Kesalahan umum bisa terdiri banyak faktor, mulai dari keterampilan menulis, 
cara mengungkapkan
tulisan (gaya bahasa), hingga masalah nonteknik yang menghambat kemajuan karir 
kepenulisan; yang
paling kerap dilakukan ialah penulis tergesa-gesa mengirim naskah kasar, belum 
dipoles, belum
dibaca ulang, dipikirkan masak-masak isi dan cara penulisannya. ‘Biarkan 
tulisan Anda mengendap
sebentar, kemudian poleslah pelan-pelan. Edit dan revisi sendiri dulu. Sebelum 
bermaksud dikirim
atau ditawarkan, minta orang dekat atau orang lain baca sejenak, mintai 
komentar mereka, dengar
yang mereka rasakan,’ begitu saran editor lain.

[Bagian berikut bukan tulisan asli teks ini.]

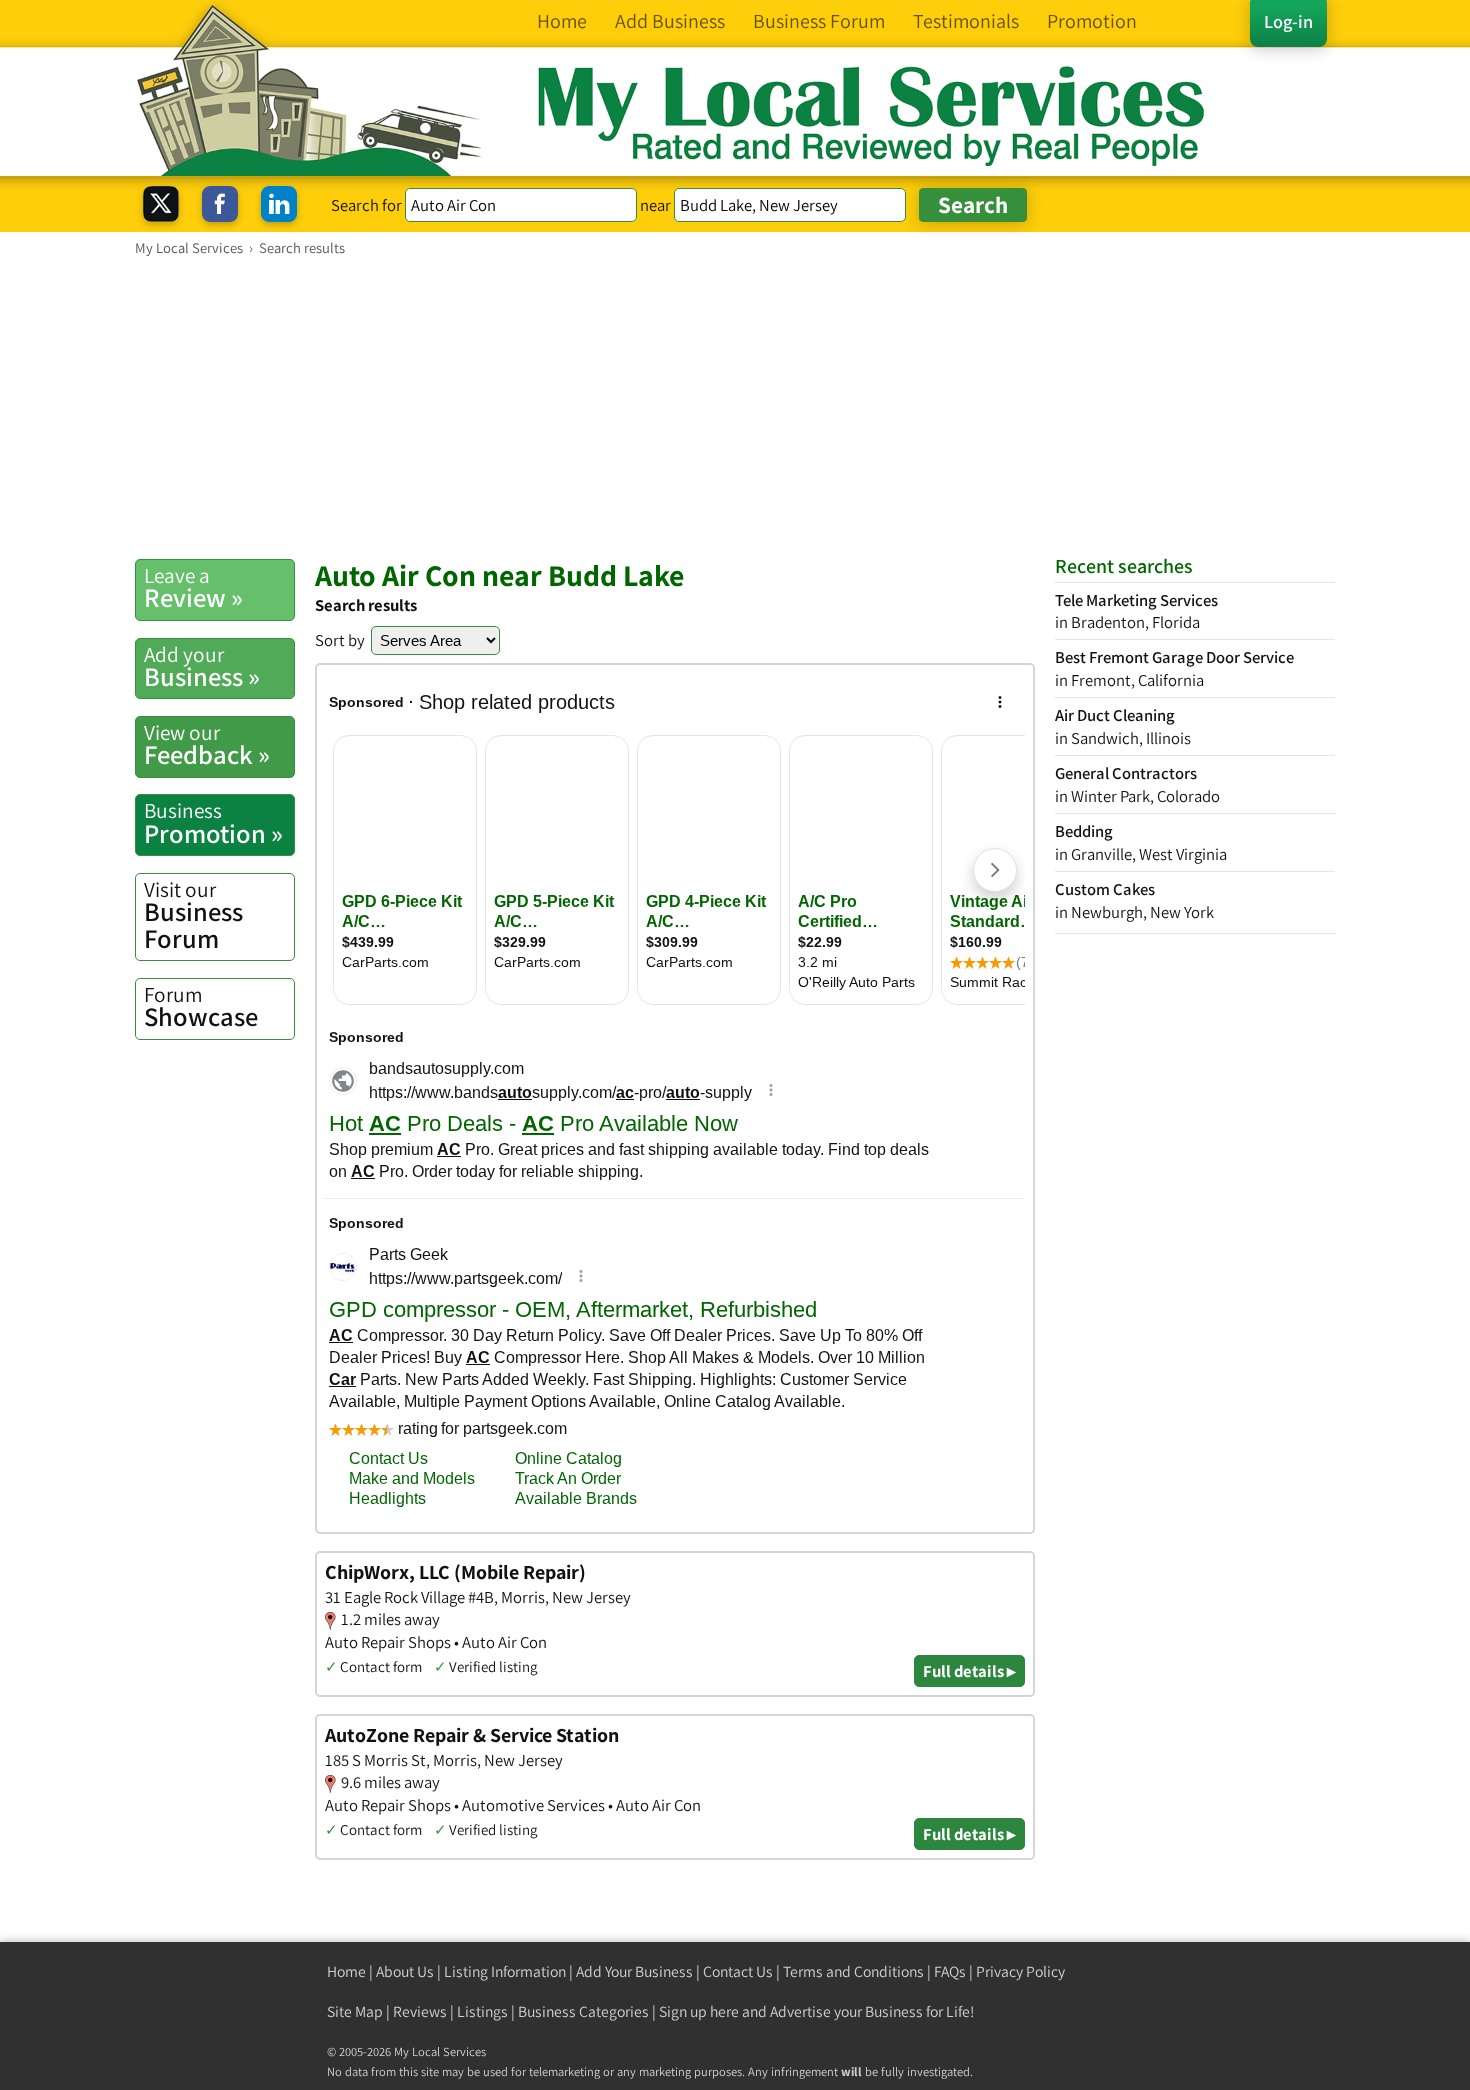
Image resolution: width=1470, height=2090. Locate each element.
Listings (482, 2011)
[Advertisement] (735, 407)
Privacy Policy (1020, 1971)
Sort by (340, 640)
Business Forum (193, 915)
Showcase (201, 1007)
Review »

FIKSI misalnya, memiliki sejumlah unsur pokok, antara lain tema, karakter 
(tokoh), plot (alur
cerita), konflik, dialog, sudut pandang, setting (latar), peristiwa, struktur; 
tanpa kematangan
unsur-unsur tersebut, sulit mengharapkan penulis bisa menghasilkan karya yang 
mampu memikat
khalayak. Memang tidak semua karya mengandung seluruh syarat unsur, tapi 
setidaknya penulis tahu
hendak mengedepankan unsur mana atau mengejar apa, misalnya apa mau 
bereksperimen, menekankan
setting, atau mendahulukan penokohan. Ketika baca, idealnya editor tahu 
kekuatan dan kelemahan
naskah, mana yang tercapai dengan baik, bagian apa yang justru bertele-tele 
atau bahkan inkoheren.

‘Terlalu banyak penulis mengorbankan tokoh di hadapan plot,’ kata Mark 
McLaughlin mengomentari
soal plot. ‘Plot yang klise biasanya muncul dari karakter yang juga klise.’ 
Editor ternyata sering
menemukan plot yang terlalu dibuat-buat, basi, lemah, mudah ditebak, bahkan 
terlalu banyak;
sementara semua itu ditulis dengan dangkal, dengan bahasa kurang membangkitkan 
imajinatif,
berdasar observasi klise.

‘Kadang-kadang penulis kurang menghargai karakter mereka sendiri; campur tangan 
pengarang di dalam
cerita justru menyelewengkan karakter dan situasi menjadi akhir yang terlalu 
jelas,’ simpul editor
Northwest Review, Janice McRae.

Ada banyak sebab kenapa karakter jadi klise, antara lain perkembangan emosi dan 
pikirannya kurang,
lagian kekurangan aksi penting; sebagai tokoh, dia kurang terbangun, terlalu 
berlebihan, terlalu
umum, stereotipe, dan datar, tak nyata, sulit dipercaya, tak punya perkembangan 
kuat dan
orisinalitas sifat.

Dalam mengungkapkan kisah atau menuangkan gagasan pun, kadang-kadang penulis 
terlalu cepat puas.
Ternyata ketika dibaca orang lain, apalagi editor, tulisan tersebut masih 
statis, kekurangan
pemecahan masalah dan imajinasi. 

Pembukaan yang kurang memancing, bertele-tele, lambat, melelahkan, 
berpanjang-panjang dengan
kalimat berputar-putar dan mengumbar kata, terlalu menceramahi, sementara isi 
pemikiran kurang
dipertimbangkan dengan matang, diperburuk akhiran yang dipaksakan, tulisan 
penuh tatabahasa
berlepotan, salah menggunakan diksi, mengabaikan kaidah berbahasa, hanya akan 
membuat tulisan
kehilangan fokus tema, bahkan bisa mementahkan, akhirnya melantur ke subjek 
lain yang lepas dari
niat awal. Editor yang dari awal kehilangan kesabaran membaca naskah akan cepat 
menyerah, akhirnya
memutuskan menolak naskah, karena setelah meraba-raba, gagal menemukan subjek 
yang ingin
diketengahkan penulis.

Ada kala penulis hanya menawarkan naskah, tanpa disertai book description 
(sinopsis), maksud
penulisan, positioning, atau subjek yang ingin disampaikan. Padahal, dengan 
menyertakan keterangan
selengkap mungkin, termasuk komentar jujur dari para pembaca awal, akan 
memudahkan editor mendapat
gambaran utuh tentang naskah yang sedang dihadapi.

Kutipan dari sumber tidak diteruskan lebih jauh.